• **QUOTED PASSAGE**
※

One of the highlights of the reunion was a flight on a Huey - the UH-1 helicopter that was the workhorse of the Viet Nam war. Huey’s took us everywhere we went, brought us food and supplies, provided fire support, and took out our dead and wounded. Anyone who has spent any time around a Huey knows the distinctive wop-wop-wop sound of one passing overhead without having to look. It was the sound track for the Viet Nam war. A Huey restoration unit ( http://americanhuey369.com/ ) had a booth set up at the Reunion, selling rides for $100. After wanting to ride a Huey again for 40 years, I pulled out the credit card without thinking twice. Jean and I and Doc and his wife signed up.

※

• **DATA PROVIDED**
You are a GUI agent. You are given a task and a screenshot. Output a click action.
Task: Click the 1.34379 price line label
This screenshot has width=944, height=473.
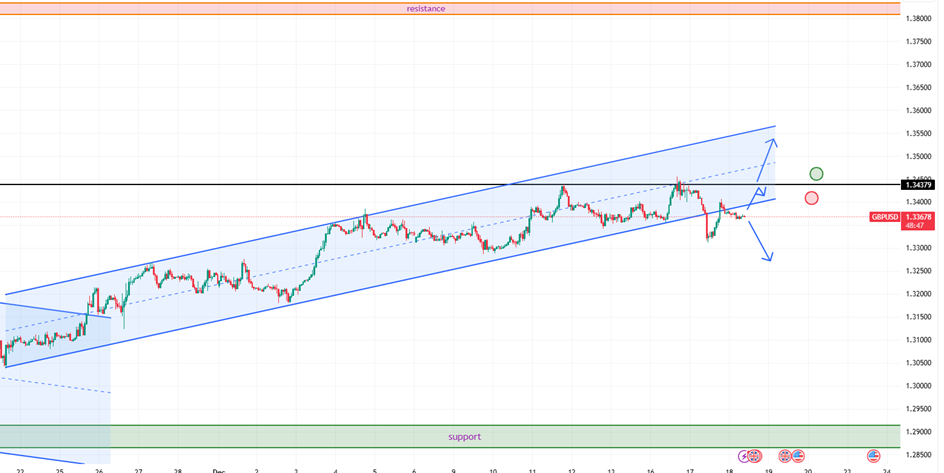[917, 184]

※

• **WHAT TO DO**
1: Using only the Huey passage, decide whether each statement agrees with it: (a) rides on the Huey at the reunion cost $100; (b) the narrator had wanted to ride a Huey again for 20 years; (c) Hueys brought the troops food and supplies. For each, answer yes or no and quote the words that decide it.
2: Write out the Huey passage word for word, starting at "One of the highlights" and ending at "wife signed up.".

• **RESPONSES BY ITEM NUMBER**
1:
(a) Yes: "selling rides for $100"
(b) No: "After wanting to ride a Huey again for 40 years"
(c) Yes: "brought us food and supplies"

2:
One of the highlights of the reunion was a flight on a Huey - the UH-1 helicopter that was the workhorse of the Viet Nam war. Huey’s took us everywhere we went, brought us food and supplies, provided fire support, and took out our dead and wounded. Anyone who has spent any time around a Huey knows the distinctive wop-wop-wop sound of one passing overhead without having to look. It was the sound track for the Viet Nam war. A Huey restoration unit ( http://americanhuey369.com/ ) had a booth set up at the Reunion, selling rides for $100. After wanting to ride a Huey again for 40 years, I pulled out the credit card without thinking twice. Jean and I and Doc and his wife signed up.